**WHAT YOU HAVE TO DO**
Can you reproduce, word for word, the lines between the one holding "Task: Go to Exhibitions and Trade Fair" and the one holding "Looking at the", inclusive, with the pictures left out?
== DATASET ROWS
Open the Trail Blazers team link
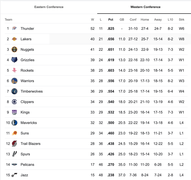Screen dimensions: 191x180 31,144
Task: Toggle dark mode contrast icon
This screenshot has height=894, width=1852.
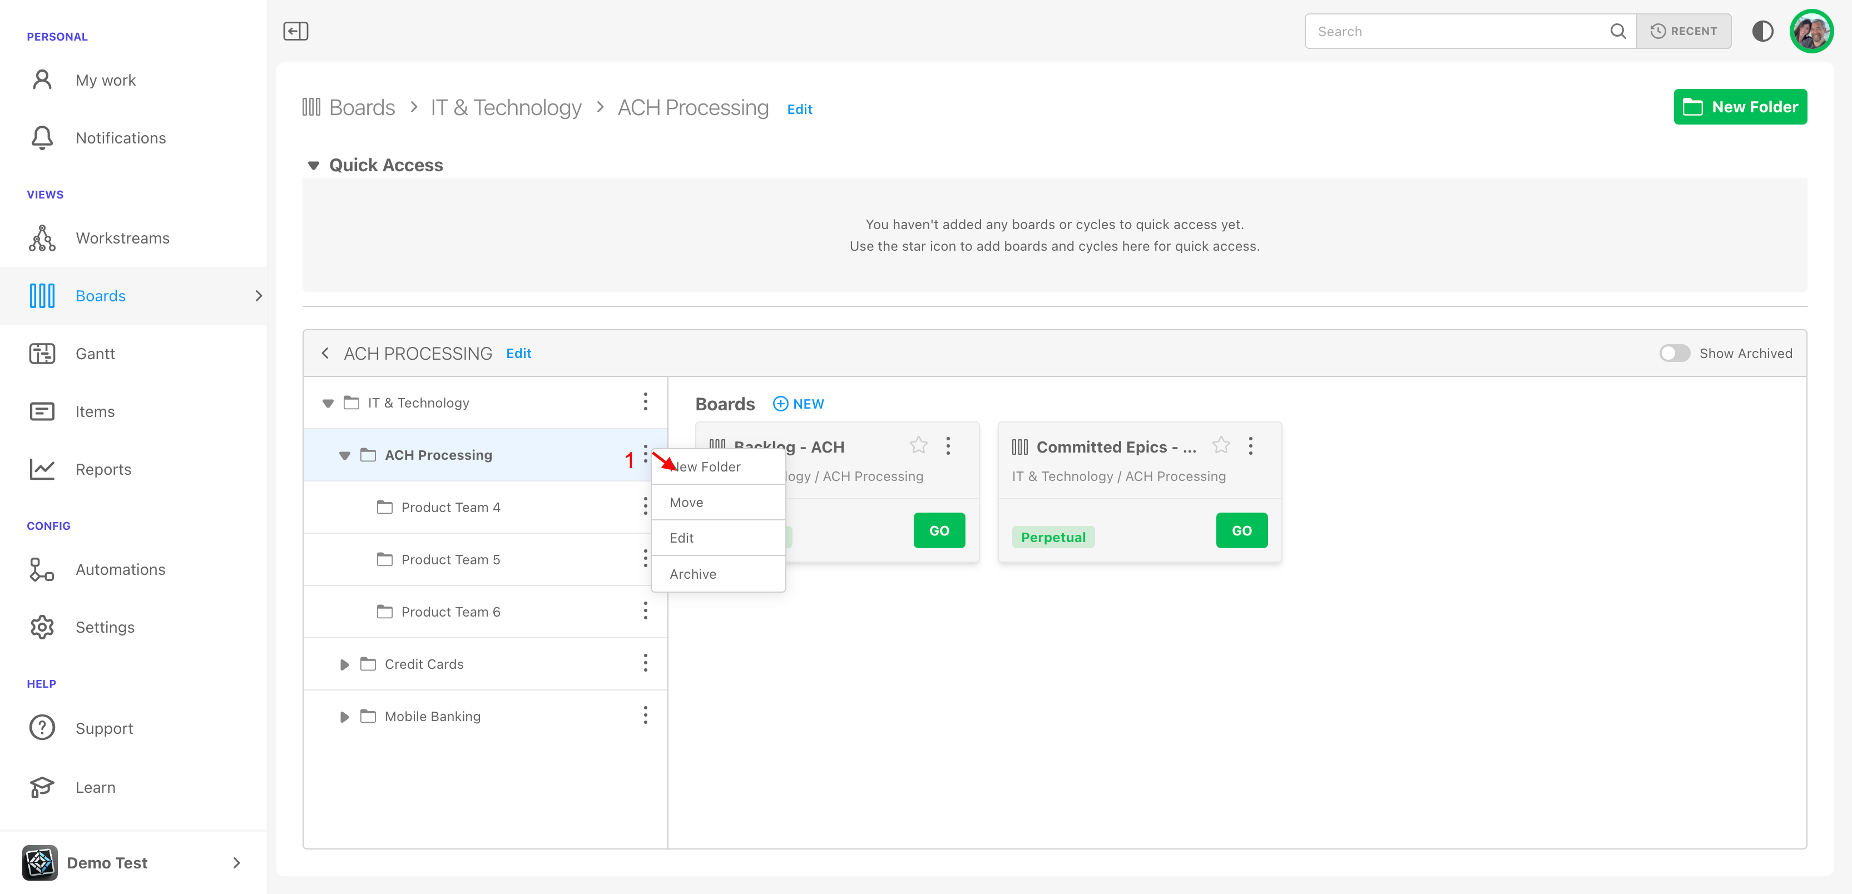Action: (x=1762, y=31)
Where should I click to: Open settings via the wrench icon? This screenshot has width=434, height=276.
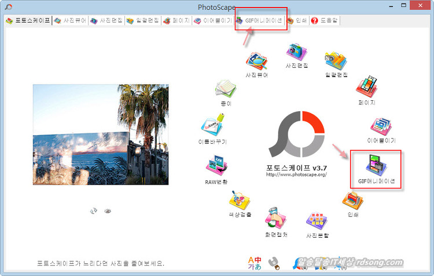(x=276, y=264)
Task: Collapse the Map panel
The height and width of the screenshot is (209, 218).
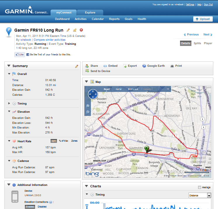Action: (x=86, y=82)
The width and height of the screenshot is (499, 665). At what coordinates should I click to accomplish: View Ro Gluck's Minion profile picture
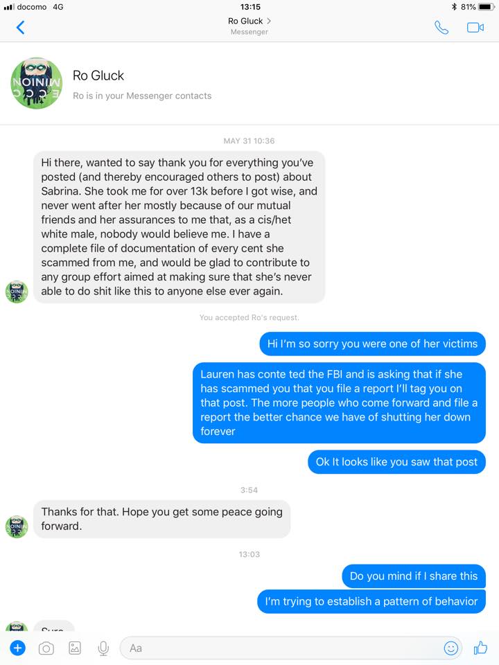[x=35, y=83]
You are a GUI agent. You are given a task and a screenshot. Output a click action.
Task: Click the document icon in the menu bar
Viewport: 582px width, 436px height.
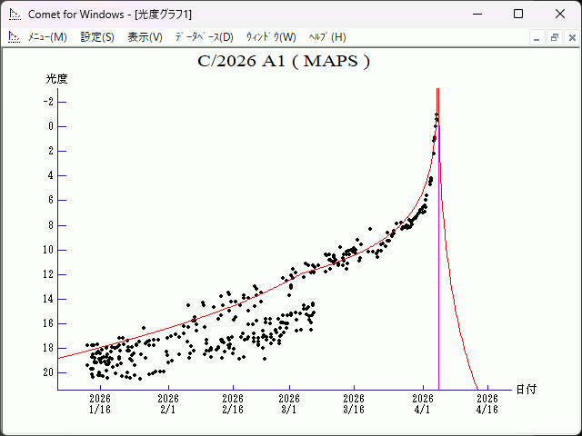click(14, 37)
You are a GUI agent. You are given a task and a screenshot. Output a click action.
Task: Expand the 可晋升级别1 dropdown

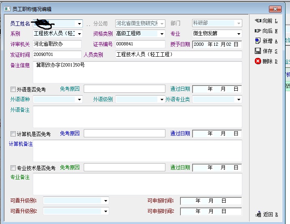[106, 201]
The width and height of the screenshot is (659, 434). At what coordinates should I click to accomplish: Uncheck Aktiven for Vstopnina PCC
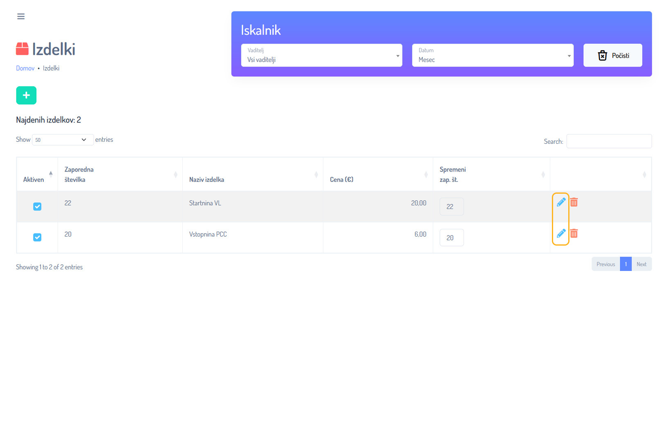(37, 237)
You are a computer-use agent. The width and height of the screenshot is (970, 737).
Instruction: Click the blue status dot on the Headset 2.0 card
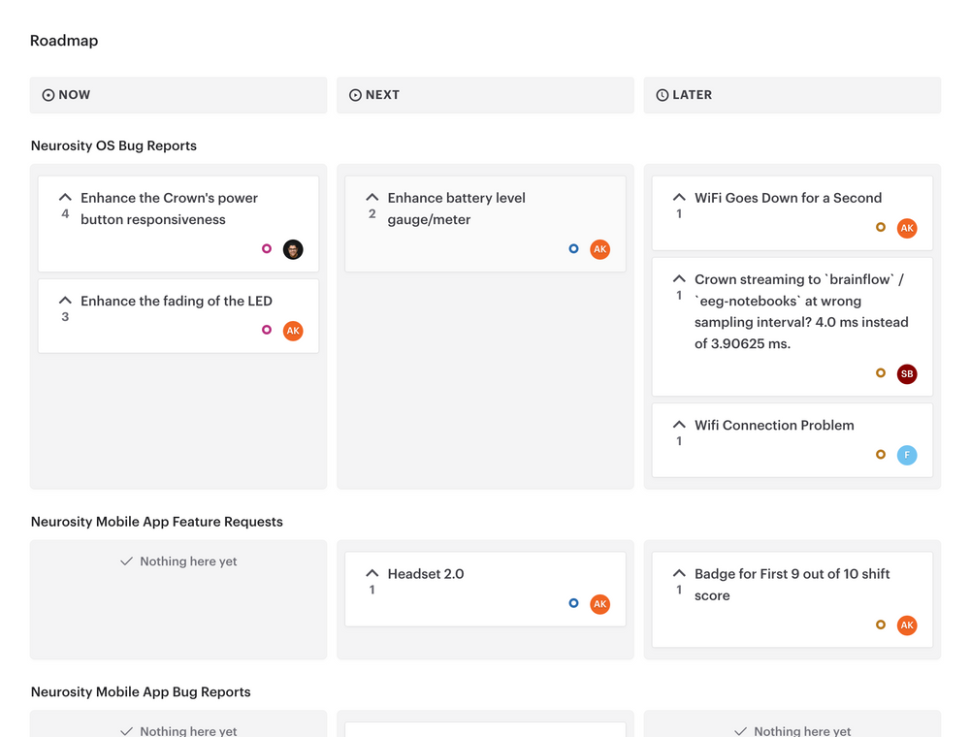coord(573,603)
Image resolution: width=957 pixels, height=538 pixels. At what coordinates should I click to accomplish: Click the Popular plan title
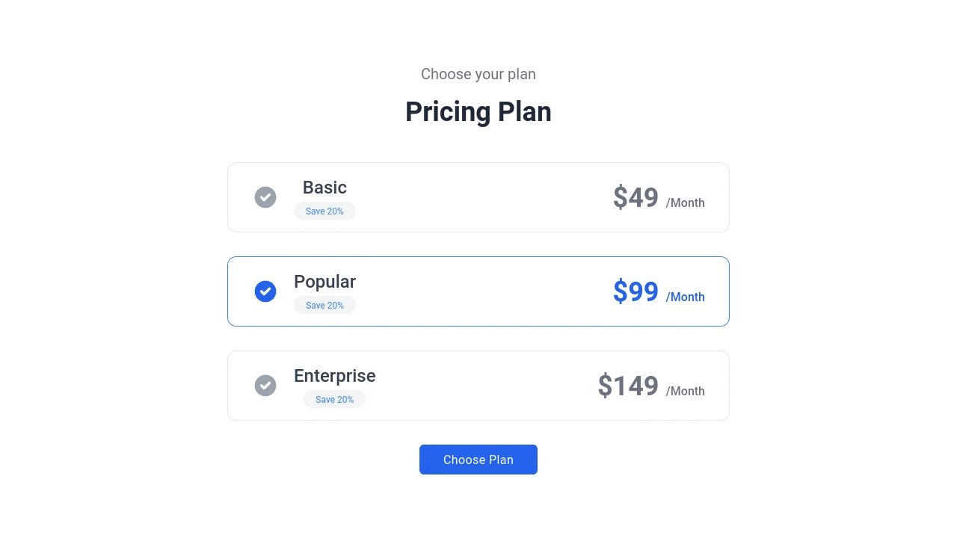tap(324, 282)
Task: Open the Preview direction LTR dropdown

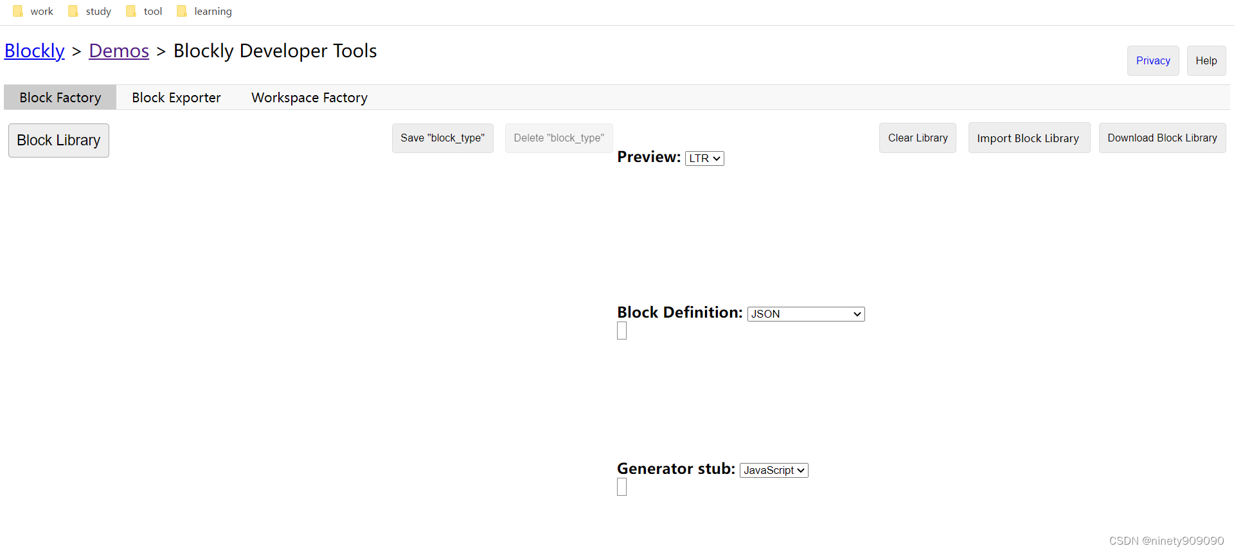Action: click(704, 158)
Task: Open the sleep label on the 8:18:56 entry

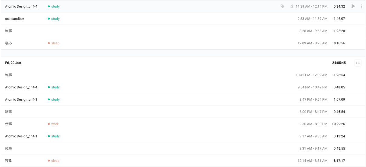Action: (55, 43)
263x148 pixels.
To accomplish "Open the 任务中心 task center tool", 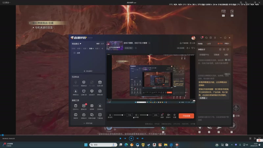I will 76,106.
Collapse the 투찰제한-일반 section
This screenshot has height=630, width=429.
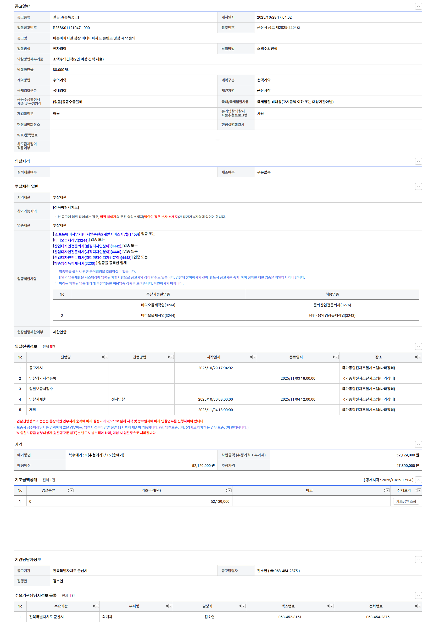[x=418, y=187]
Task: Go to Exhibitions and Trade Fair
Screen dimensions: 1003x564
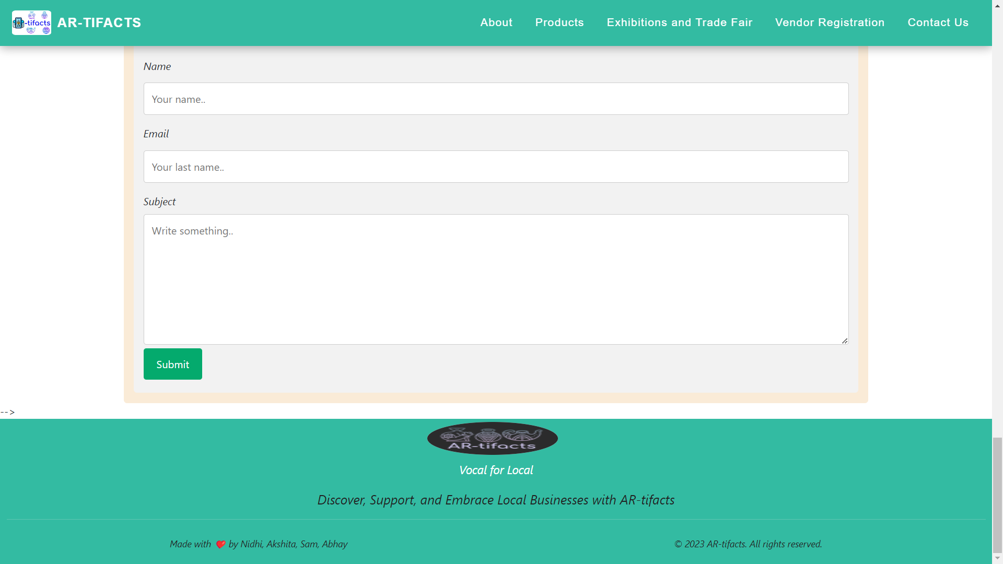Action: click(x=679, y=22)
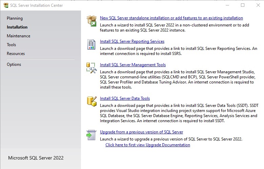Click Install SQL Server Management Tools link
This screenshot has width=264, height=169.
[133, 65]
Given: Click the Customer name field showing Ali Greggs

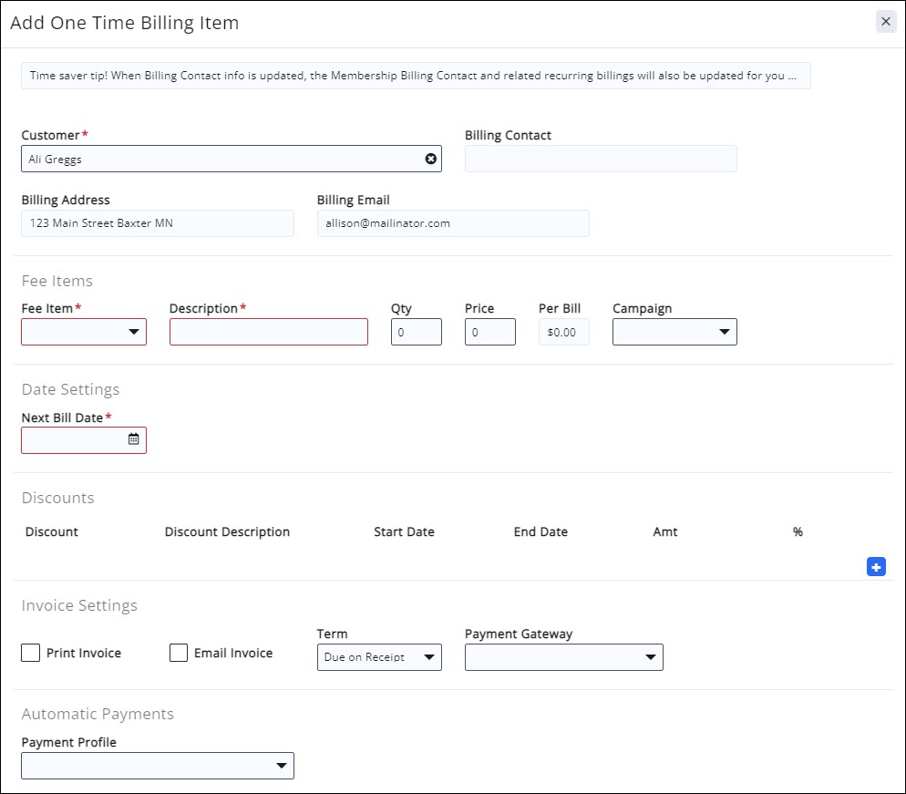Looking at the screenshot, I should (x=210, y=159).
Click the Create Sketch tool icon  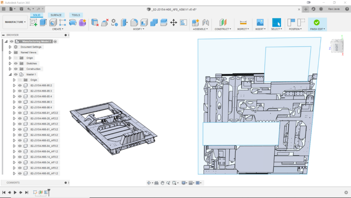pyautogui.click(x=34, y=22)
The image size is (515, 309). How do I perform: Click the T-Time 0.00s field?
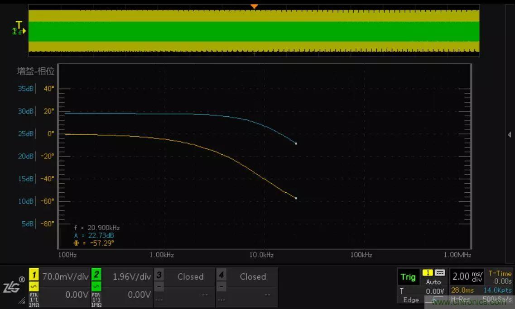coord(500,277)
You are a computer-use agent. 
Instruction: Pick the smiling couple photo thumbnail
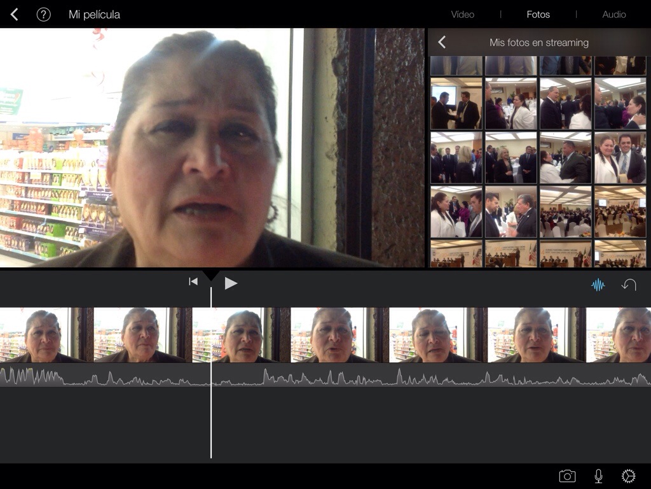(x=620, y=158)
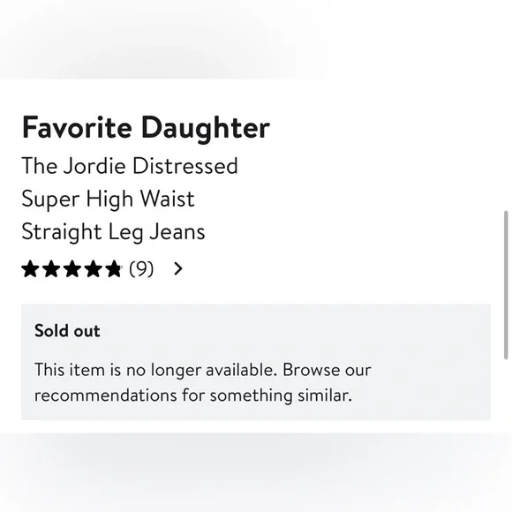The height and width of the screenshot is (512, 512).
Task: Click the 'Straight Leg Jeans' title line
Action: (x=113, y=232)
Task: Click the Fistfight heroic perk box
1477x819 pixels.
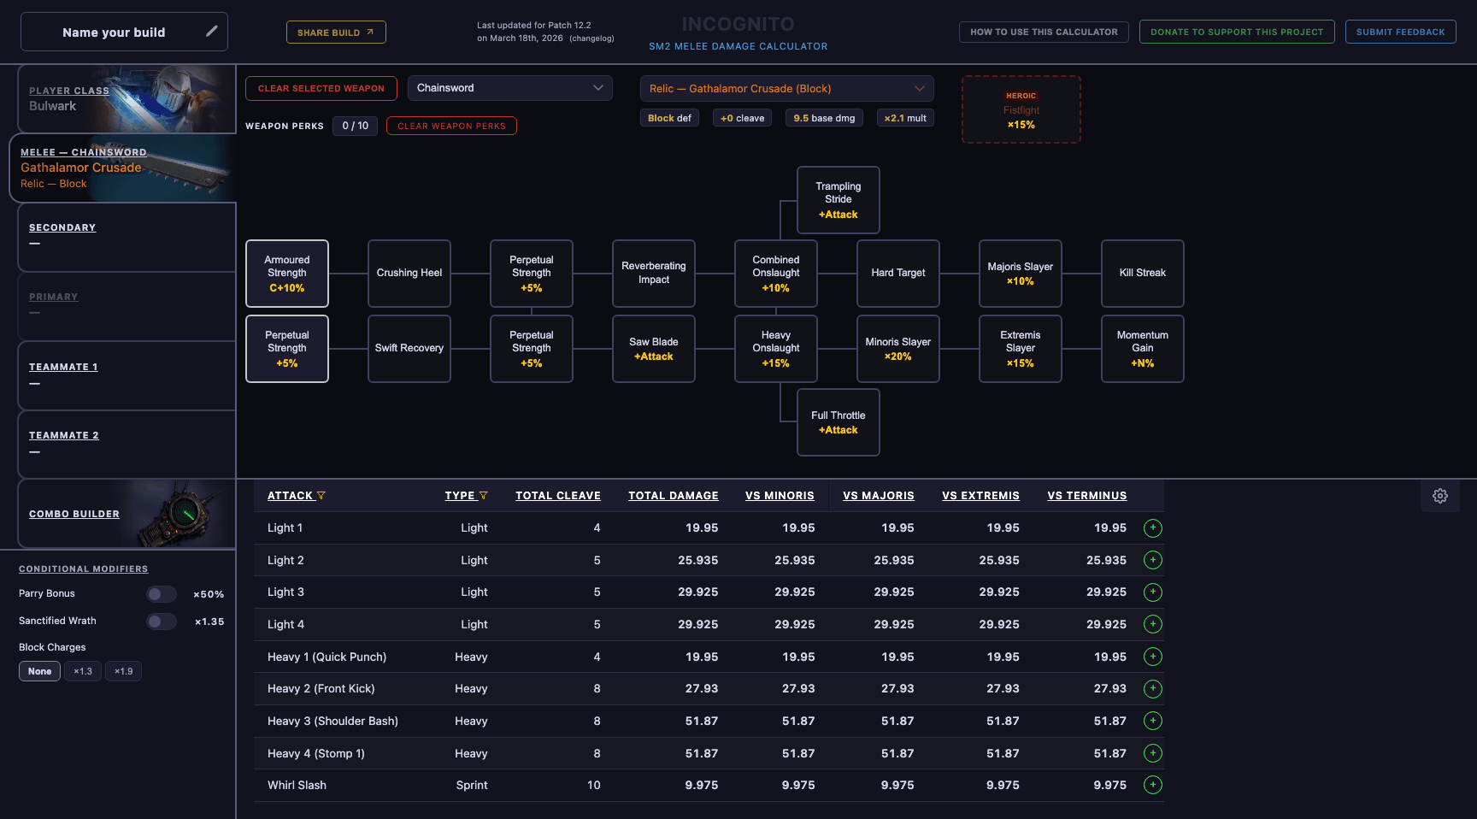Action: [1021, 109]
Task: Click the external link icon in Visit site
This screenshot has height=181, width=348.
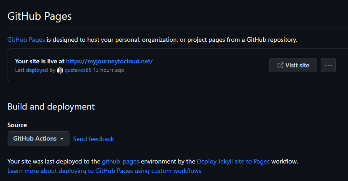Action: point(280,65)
====
**RESPONSE FOR THIS EXERCISE**
Task: Go to Exhibitions and Trade Fair
Screen dimensions: 1003x564
Action: click(x=679, y=22)
Click Install SQL Server Management Tools link
This screenshot has width=264, height=169.
[133, 65]
Given: Click the Customer name field showing Ali Greggs

Looking at the screenshot, I should (x=210, y=159).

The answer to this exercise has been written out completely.